Thank you very much for replying that the argument MAY have legs. It's very much appreciated.

Also, I fully understand that it would be extremely difficult to prove definitively.

This is more of a theory, which I think helps to explain how the various reported triggers may fit together.

However, as you correctly point out, the actual species in our aquariums may differ significantly from those in the experiments.

This is based on scientific literature.
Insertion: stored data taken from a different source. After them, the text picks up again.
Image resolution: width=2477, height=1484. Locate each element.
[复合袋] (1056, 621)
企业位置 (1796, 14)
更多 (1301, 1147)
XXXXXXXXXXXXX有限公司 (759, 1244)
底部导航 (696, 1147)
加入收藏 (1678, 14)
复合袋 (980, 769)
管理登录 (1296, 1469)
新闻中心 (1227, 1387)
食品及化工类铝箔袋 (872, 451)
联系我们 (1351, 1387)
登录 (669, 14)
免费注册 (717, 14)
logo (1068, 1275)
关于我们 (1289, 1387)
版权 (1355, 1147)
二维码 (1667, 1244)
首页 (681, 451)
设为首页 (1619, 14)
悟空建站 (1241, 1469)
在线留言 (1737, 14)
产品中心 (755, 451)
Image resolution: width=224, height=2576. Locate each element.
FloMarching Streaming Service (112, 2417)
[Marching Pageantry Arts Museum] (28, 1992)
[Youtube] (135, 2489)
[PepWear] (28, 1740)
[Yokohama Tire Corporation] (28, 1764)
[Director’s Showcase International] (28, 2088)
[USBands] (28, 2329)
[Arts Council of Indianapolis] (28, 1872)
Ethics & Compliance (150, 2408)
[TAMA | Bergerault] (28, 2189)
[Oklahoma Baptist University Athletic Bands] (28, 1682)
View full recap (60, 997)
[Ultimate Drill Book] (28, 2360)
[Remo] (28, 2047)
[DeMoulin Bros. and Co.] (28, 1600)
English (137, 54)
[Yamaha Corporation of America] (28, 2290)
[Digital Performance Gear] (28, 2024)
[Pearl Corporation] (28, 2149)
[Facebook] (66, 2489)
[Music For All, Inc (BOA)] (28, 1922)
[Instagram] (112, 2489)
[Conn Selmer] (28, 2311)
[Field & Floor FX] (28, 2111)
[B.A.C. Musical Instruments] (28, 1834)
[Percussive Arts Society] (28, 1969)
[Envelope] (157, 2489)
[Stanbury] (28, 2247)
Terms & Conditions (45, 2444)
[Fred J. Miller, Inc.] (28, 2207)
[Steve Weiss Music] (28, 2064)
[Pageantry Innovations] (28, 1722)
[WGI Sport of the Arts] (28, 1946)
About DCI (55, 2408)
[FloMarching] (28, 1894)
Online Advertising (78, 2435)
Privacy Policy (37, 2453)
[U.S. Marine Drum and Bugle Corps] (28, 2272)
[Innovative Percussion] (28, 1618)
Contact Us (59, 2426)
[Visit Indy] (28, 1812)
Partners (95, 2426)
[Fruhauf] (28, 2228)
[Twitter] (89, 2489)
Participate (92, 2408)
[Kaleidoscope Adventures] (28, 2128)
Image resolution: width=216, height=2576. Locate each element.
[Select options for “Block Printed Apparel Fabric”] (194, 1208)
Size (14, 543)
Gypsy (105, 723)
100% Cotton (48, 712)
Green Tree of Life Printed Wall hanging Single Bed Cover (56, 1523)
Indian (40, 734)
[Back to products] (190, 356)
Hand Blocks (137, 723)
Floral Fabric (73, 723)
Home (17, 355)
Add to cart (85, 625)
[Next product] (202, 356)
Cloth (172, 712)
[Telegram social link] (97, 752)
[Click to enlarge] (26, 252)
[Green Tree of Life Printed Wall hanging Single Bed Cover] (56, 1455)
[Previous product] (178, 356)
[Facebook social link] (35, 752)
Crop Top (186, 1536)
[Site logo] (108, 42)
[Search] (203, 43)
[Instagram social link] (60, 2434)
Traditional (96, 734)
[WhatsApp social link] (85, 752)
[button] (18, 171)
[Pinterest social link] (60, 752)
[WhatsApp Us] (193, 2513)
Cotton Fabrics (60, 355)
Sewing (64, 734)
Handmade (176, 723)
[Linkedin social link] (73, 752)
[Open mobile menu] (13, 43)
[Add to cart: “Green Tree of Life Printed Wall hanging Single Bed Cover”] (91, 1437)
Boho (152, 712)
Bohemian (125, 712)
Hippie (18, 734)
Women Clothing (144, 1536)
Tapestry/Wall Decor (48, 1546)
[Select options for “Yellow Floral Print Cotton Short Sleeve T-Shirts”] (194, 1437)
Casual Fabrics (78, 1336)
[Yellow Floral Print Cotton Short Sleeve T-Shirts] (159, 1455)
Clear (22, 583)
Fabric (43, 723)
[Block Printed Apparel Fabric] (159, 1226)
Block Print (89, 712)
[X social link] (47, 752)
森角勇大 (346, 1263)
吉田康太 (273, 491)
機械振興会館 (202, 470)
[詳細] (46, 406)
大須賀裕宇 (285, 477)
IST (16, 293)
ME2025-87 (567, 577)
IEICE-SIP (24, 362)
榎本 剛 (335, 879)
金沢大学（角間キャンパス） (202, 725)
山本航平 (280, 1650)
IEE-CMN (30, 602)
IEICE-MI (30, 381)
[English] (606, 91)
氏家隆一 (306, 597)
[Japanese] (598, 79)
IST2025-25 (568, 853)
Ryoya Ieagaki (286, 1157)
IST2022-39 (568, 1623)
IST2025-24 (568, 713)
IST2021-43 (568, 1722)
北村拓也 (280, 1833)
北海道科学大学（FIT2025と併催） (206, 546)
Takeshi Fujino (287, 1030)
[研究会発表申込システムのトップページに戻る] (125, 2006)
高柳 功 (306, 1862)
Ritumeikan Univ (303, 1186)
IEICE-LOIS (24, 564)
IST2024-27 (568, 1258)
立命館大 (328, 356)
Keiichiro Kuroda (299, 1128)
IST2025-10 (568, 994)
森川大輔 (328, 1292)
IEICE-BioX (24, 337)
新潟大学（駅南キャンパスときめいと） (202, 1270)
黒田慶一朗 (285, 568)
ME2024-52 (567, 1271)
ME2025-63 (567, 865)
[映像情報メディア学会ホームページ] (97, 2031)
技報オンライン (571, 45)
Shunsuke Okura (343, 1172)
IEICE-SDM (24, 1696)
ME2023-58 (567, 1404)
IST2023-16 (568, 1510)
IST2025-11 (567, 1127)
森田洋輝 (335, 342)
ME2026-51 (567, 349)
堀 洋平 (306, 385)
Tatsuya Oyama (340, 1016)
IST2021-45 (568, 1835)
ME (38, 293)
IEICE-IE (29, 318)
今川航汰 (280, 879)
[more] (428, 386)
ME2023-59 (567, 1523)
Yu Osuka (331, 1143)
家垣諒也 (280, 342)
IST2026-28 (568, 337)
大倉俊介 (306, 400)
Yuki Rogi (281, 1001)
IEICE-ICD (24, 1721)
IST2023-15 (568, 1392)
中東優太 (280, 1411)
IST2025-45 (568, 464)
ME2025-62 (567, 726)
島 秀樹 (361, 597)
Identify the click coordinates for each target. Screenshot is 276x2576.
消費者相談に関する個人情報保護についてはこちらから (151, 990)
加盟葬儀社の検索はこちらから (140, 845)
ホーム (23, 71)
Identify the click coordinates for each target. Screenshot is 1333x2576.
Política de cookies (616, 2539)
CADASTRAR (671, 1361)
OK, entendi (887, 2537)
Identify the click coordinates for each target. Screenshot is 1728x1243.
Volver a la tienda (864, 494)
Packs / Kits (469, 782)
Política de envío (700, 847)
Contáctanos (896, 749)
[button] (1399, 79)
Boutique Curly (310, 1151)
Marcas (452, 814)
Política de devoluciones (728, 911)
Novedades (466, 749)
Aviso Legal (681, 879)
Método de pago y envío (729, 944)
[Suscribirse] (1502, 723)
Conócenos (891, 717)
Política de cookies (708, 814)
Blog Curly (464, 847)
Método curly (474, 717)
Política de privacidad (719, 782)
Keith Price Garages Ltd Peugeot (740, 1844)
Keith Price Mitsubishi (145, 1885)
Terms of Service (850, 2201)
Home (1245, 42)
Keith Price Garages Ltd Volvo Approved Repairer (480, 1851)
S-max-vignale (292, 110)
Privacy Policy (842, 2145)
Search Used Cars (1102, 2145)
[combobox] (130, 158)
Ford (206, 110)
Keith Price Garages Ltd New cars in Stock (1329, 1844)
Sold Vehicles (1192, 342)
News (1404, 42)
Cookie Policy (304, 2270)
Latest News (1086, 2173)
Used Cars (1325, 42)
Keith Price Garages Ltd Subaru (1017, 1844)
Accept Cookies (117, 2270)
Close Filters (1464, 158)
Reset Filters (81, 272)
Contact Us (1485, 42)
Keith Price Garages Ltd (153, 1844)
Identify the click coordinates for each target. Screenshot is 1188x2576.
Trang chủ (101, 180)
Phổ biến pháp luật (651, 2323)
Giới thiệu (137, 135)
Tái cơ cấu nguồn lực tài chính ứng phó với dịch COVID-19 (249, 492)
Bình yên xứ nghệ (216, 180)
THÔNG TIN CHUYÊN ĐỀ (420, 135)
I may continue to post information, as it may help others draw other conclusions.
 
Most symbiotic, or mutualistic bacteria, are specialists rather than opportunists.
Darrel,

In the interests of scientific debate (hope you don't mind), I've found the following paper 'Isolation of Pseudomonas aeruginosa and other bacterial species from ornamental aquarium plants' http://www.ncbi.nlm.nih.gov/pmc/articles/PMC169867/.

In this paper, the scientists bought 92 aquatic plants from 33 shops in Canada, then tested them to see what heterotrophic bacteria they could find and how frequently they occurred (isolates).

I've compared this list with the list of heterotrophic bacteria known to produce vitamin B12 (on Wikipedia) https://en.m.wikipedia.org/wiki/Vitamin_B12

Of the 26 types of bacteria identified on the aquatic plants, 8 are on the list that produce vitamin B12 (31%).

However, of the 361 isolates measured from the aquatic plants, 230 isolated were from bacteria on the list that produce vitamin B12 (64%).

My point is that many of the types of the heterotrophic bacteria that are introduced into our aquariums (and possibly the more popular ones), exist to consume organic carbon molecules (and happen to create vitamin B12 as a by product).

Vitamin B12 production does not appear to be limited to a few specialist species.

The Wikipedia entry also states that Pseudomonas Denitrificans is used for the industrial production of Vitamin B12.